### Stored items
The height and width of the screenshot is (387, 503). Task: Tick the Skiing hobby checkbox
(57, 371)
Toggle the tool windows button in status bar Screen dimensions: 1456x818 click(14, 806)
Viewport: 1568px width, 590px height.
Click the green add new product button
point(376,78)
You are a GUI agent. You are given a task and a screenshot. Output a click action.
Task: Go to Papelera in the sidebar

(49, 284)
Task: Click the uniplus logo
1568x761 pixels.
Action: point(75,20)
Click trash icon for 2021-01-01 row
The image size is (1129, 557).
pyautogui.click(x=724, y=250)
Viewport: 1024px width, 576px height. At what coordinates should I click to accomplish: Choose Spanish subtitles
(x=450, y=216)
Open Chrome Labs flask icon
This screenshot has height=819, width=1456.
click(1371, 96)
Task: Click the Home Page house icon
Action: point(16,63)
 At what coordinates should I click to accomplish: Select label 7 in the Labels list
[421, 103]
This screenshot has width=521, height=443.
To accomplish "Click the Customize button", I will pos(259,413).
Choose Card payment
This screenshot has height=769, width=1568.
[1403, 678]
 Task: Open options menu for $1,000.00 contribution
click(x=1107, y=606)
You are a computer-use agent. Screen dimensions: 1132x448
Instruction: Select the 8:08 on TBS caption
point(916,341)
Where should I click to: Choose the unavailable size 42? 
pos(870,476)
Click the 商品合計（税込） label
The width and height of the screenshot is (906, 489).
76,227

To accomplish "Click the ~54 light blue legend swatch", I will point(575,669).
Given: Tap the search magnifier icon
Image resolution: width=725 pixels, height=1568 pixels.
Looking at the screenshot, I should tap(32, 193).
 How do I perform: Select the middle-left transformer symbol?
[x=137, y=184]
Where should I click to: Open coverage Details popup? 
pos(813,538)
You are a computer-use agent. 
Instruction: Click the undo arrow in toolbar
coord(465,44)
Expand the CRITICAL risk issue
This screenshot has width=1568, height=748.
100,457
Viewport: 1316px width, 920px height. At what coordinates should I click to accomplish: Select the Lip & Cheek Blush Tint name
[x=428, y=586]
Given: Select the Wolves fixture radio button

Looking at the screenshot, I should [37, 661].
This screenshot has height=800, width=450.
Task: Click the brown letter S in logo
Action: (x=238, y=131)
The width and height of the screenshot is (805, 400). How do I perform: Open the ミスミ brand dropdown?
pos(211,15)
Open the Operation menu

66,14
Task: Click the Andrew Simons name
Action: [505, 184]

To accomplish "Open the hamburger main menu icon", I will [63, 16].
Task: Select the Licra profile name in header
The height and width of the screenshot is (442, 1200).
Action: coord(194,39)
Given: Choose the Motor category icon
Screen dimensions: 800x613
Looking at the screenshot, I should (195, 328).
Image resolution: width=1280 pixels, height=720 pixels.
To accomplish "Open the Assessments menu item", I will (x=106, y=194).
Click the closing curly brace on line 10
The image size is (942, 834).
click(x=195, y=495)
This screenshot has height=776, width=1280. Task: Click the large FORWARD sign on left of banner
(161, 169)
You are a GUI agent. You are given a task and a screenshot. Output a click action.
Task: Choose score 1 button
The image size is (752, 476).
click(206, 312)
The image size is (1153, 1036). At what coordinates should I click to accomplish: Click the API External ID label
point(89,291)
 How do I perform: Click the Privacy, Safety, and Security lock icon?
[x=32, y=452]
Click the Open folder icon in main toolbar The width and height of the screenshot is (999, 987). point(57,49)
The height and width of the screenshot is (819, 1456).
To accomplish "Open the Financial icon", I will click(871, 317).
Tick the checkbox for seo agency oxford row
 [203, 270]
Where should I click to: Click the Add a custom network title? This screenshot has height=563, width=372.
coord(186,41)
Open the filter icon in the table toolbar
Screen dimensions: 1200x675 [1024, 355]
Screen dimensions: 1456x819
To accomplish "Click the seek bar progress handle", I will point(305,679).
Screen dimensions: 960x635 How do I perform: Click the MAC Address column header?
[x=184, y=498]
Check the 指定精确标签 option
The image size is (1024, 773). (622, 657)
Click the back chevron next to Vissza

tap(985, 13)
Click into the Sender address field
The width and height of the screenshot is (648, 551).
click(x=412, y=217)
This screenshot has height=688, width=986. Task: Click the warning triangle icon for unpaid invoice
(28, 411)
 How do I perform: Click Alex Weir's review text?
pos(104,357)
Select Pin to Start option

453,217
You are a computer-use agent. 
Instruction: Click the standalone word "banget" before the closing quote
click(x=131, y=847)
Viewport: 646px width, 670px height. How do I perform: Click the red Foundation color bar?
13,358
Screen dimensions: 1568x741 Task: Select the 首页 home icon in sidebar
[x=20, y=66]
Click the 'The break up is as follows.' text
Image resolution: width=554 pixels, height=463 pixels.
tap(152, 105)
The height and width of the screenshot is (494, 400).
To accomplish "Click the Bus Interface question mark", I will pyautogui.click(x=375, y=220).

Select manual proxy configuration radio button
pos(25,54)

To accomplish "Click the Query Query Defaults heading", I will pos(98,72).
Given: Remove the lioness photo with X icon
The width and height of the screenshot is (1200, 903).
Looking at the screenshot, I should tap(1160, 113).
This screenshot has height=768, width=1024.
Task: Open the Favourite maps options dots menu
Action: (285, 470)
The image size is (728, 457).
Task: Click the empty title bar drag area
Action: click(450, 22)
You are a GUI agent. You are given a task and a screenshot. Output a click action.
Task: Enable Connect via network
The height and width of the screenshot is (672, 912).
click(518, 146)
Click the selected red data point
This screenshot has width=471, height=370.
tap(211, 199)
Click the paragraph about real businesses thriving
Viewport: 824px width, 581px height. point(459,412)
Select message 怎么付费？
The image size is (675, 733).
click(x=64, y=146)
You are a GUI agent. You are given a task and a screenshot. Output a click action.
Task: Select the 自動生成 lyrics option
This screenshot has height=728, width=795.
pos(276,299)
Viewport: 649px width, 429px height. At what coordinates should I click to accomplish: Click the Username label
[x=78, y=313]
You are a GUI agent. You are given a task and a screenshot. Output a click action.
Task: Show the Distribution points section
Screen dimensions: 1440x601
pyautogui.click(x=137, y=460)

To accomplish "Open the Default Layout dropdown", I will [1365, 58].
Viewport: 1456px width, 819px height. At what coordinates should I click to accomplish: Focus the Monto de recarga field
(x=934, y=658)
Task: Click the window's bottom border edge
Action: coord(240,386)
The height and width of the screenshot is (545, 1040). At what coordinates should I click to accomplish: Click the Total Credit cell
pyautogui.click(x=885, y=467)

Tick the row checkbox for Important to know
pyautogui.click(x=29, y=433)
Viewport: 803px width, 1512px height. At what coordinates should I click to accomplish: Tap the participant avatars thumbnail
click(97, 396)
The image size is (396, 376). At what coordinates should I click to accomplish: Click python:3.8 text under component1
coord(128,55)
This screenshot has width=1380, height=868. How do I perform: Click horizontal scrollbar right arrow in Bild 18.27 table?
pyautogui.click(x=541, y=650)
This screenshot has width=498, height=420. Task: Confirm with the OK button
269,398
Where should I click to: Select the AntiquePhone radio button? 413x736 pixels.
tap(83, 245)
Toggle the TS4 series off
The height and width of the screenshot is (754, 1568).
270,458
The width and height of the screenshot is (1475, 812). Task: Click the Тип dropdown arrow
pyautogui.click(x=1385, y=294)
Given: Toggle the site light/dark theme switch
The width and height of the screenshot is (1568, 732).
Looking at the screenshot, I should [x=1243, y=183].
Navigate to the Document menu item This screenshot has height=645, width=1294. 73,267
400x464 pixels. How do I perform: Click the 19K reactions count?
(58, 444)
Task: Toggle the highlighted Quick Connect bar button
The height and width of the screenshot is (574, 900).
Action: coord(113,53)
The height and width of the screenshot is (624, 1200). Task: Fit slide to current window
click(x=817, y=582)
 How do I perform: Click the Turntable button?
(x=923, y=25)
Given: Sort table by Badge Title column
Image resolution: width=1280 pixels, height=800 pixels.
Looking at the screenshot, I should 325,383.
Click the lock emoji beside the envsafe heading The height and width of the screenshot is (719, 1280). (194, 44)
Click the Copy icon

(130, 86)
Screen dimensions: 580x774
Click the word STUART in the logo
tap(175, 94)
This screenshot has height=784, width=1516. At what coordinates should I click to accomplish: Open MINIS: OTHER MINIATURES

### PROMPT
Count the lines of the listing above that contain the string "Instruction", treating case as significant, and give only the number.

### WRITTEN ANSWER
3